(Records excerpted from a collection)
-- begin --

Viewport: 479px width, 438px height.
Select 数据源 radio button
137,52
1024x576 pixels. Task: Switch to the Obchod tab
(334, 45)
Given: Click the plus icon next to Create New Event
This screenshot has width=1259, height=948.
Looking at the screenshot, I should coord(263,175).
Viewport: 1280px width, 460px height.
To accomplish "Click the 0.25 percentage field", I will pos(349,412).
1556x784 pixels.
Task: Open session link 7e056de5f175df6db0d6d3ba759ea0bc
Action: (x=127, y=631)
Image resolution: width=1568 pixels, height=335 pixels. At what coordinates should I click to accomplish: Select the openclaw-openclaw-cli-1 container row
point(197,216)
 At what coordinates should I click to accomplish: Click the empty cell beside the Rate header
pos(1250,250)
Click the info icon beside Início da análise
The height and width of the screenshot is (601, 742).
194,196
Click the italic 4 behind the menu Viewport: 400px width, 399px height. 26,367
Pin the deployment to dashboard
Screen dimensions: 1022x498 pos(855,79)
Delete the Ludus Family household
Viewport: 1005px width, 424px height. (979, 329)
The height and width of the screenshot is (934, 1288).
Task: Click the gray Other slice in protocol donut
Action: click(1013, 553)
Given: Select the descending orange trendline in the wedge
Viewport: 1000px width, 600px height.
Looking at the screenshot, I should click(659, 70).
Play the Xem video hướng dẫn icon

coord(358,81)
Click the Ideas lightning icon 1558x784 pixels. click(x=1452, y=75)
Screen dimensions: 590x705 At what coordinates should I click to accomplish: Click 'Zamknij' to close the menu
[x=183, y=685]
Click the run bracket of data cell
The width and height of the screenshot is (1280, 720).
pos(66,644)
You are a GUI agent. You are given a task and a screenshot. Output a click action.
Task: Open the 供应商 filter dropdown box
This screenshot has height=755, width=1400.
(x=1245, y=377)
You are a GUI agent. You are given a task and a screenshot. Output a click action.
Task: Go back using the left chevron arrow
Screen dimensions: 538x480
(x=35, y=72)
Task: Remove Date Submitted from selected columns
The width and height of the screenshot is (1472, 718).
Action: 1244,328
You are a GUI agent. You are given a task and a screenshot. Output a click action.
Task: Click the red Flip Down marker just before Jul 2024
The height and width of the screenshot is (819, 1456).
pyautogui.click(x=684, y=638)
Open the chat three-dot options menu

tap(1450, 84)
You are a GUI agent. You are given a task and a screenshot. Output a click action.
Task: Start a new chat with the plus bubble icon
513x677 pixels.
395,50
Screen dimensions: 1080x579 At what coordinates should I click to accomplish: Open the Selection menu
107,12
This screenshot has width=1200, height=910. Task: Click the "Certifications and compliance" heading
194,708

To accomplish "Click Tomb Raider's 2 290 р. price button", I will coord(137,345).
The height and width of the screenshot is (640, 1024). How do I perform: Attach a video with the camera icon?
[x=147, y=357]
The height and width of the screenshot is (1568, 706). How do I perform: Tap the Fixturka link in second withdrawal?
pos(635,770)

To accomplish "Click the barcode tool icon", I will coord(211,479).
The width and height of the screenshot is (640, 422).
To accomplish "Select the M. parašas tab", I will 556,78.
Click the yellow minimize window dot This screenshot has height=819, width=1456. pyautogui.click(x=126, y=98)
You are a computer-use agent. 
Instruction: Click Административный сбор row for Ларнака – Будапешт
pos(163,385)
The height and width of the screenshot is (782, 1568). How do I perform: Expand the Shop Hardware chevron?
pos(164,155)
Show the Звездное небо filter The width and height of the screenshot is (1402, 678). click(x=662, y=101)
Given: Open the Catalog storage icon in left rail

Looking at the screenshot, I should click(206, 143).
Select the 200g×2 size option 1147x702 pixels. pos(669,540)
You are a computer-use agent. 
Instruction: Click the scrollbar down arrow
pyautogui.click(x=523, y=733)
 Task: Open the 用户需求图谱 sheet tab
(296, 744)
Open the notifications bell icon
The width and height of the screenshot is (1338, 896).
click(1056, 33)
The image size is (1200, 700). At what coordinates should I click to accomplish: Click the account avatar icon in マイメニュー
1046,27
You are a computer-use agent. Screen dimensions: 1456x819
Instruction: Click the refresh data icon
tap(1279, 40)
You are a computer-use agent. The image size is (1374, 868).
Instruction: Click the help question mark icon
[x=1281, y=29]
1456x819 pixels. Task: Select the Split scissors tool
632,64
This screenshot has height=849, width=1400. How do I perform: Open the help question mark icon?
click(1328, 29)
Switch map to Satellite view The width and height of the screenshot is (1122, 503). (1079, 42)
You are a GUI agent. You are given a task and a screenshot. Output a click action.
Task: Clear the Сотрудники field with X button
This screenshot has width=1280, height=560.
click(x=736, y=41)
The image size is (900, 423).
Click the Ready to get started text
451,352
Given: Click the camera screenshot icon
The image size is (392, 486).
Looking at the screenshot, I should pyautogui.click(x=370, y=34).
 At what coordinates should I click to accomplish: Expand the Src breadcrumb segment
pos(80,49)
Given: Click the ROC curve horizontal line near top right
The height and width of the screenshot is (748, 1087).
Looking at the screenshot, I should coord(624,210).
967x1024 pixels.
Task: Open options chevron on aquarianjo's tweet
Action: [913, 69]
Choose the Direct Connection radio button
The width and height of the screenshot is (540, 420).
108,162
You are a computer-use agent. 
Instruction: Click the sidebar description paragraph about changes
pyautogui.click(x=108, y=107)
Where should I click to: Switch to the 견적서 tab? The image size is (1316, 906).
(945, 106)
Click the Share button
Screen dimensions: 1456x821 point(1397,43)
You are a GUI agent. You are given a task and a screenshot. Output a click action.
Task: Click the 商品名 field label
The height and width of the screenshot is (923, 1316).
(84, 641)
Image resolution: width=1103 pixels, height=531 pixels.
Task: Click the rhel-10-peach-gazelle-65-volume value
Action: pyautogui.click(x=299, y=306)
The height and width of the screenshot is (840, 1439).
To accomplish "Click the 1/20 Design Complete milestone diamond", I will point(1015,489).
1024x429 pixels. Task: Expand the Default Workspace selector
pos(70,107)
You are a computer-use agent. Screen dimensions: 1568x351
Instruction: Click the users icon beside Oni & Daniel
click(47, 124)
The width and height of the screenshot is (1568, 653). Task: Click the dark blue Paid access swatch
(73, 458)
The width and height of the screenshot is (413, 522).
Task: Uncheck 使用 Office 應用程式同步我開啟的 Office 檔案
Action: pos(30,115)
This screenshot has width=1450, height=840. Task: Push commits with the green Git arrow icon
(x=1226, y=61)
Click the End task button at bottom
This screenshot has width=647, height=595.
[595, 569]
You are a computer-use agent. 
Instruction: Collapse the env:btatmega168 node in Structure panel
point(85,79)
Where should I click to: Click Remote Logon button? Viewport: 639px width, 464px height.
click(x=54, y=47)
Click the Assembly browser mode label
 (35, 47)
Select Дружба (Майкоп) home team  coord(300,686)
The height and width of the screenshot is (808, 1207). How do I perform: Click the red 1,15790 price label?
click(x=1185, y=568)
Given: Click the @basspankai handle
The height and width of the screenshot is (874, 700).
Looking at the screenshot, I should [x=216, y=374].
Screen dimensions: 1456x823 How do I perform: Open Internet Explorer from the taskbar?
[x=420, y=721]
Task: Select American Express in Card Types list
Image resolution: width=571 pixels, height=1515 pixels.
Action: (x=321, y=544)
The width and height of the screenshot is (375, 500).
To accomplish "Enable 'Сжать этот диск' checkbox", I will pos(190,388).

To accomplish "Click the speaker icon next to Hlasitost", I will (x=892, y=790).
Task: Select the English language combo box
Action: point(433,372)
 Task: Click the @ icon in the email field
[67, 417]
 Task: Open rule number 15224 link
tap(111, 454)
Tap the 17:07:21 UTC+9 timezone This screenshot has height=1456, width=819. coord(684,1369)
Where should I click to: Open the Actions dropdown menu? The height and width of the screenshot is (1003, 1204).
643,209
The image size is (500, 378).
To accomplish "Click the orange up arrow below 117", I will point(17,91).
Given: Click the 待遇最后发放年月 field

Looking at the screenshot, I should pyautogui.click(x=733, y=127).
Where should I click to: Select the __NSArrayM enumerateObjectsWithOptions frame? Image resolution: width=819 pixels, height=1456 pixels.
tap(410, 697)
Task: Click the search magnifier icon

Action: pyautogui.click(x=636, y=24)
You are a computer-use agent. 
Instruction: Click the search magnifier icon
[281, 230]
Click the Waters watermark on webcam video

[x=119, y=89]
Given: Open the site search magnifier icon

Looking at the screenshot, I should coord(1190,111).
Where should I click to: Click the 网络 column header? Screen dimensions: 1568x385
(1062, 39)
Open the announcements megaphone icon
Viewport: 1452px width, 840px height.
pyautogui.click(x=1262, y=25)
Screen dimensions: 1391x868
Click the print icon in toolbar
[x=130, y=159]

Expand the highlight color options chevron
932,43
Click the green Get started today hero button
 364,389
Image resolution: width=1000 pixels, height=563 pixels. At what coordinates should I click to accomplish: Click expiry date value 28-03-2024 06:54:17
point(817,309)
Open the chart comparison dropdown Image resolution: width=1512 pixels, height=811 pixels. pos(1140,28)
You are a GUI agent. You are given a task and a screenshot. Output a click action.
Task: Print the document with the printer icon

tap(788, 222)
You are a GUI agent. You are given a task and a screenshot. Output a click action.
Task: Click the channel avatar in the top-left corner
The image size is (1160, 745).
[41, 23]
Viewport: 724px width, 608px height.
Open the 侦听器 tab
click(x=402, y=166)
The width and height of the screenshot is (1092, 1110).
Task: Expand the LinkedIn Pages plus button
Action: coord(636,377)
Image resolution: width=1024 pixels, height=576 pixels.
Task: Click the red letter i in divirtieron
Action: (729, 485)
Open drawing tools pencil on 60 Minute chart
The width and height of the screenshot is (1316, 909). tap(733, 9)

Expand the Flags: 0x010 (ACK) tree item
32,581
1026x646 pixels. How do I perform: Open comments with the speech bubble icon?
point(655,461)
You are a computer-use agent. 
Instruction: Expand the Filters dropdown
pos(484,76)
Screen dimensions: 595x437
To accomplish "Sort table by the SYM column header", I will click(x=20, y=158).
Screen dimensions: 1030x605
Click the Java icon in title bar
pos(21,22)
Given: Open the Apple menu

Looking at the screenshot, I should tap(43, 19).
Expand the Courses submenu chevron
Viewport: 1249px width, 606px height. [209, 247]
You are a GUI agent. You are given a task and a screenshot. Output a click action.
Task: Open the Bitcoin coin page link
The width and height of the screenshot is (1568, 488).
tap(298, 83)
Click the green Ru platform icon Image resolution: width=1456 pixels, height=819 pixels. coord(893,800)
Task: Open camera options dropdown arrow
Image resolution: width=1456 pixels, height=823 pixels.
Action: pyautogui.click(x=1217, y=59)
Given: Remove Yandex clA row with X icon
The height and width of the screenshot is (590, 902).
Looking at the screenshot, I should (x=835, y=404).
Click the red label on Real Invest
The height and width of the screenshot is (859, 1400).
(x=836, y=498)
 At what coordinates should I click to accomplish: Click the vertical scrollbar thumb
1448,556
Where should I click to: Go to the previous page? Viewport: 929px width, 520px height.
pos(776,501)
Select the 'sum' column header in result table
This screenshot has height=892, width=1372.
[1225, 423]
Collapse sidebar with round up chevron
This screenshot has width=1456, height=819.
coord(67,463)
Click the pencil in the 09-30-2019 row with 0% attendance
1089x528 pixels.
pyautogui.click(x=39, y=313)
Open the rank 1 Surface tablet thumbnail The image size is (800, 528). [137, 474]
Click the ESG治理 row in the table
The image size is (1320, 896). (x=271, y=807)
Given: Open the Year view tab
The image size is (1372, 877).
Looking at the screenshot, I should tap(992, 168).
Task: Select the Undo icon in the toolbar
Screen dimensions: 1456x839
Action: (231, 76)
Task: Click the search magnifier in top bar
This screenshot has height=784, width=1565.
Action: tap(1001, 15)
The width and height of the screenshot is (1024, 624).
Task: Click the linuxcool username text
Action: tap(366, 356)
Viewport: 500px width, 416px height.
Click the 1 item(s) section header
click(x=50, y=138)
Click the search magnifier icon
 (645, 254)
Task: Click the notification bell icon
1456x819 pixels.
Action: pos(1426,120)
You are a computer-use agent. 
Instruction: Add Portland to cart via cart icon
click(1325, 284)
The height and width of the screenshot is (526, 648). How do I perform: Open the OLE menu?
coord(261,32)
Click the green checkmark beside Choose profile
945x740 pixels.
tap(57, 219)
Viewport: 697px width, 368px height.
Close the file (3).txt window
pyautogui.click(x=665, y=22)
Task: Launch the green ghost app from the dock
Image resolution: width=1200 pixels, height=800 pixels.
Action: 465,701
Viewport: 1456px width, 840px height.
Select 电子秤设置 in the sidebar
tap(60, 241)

-- end --

■ **Written instruction**: Present the records starting with the line that contains "Choose the Direct Connection radio button" and going on through the line that contains "pyautogui.click(x=108, y=107)" as a two-column CSV with columns instruction and action. Give one row per record, with its text and its answer each in a single quoted field and line breaks replaced by spaces.

■ **Right answer**:
instruction,action
"Choose the Direct Connection radio button The width and height of the screenshot is (540, 420).","108,162"
"You are a computer-use agent. Instruction: Click the sidebar description paragraph about changes","pyautogui.click(x=108, y=107)"